Life in Belfast continued for many as it had done for much of the interwar period. People went about their daily business without much regard for the war. Doreen Bates, a tax official, had moved to Belfast from London. Since 1934, she had been having an affair with an older married man, E (in her diary) with whom she worked. In 1940, she was was posted to Belfast and kept up a correspondence with E during her time in Northern Ireland. She felt that Belfast was ‘a hideous place’ and longed to go back to London.[1]

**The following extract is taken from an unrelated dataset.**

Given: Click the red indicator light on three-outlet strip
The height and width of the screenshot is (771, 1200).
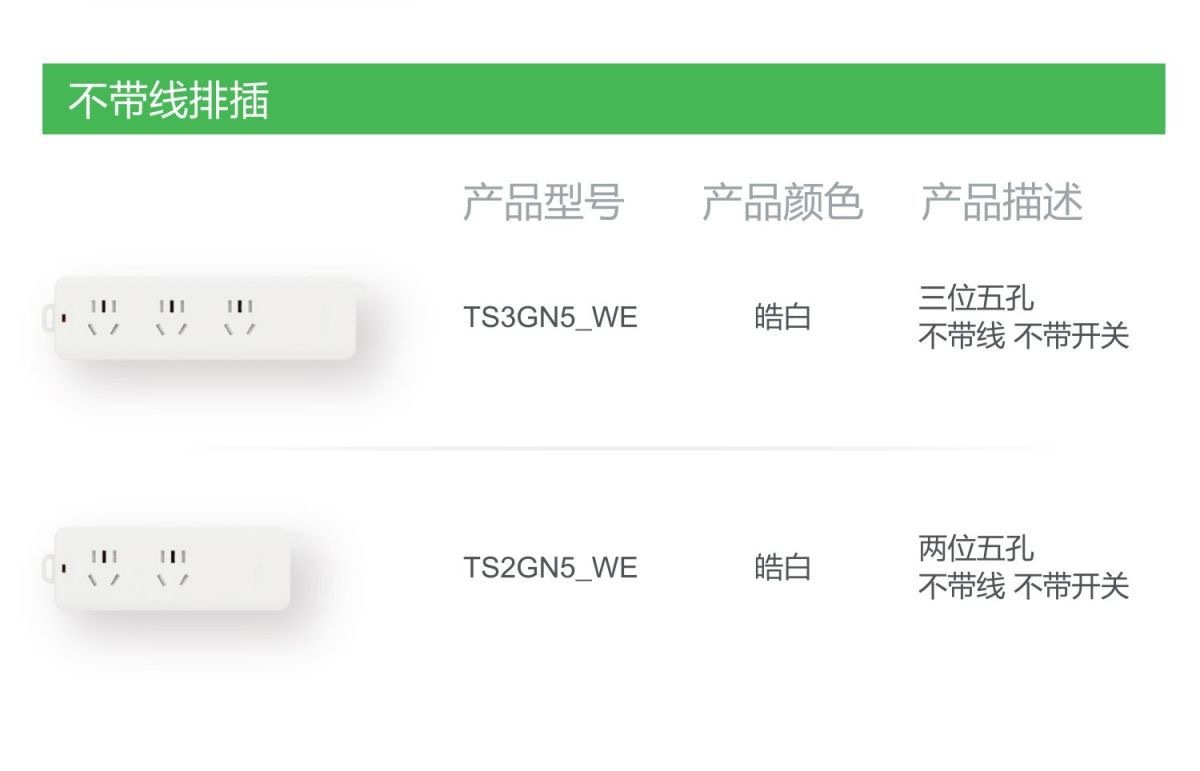Looking at the screenshot, I should pos(65,319).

On 30 March she wrote in her diary ‘Yesterday, I shopped in the afternoon after lunch in Belfast. Just as I was leaving the officer Wardrop (her manager) paid a social call. He takes the official view, when you get your HG [higher grade, promotion] you must have your own district…I had a chit [form]…asking for…any…preferences. I said my preference for London had been strengthened since I came to Belfast but I would prefer almost anywhere in the southern half of England to NI [Northern Ireland]. A lovely letter from E on Friday morning – lovely, so lovely that I cried a little on the bus as I read it’[2]


[1] Cited in Stephen Douds, The Belfast Blitz, The People’s Story (Belfast: Blackstaff Press, 2011), p.15.

[2] Doreen Bates, Diary of a Wartime Affair, The true story of a surprisingly modern romance (London: Penguin Random House, 2017),  p.259.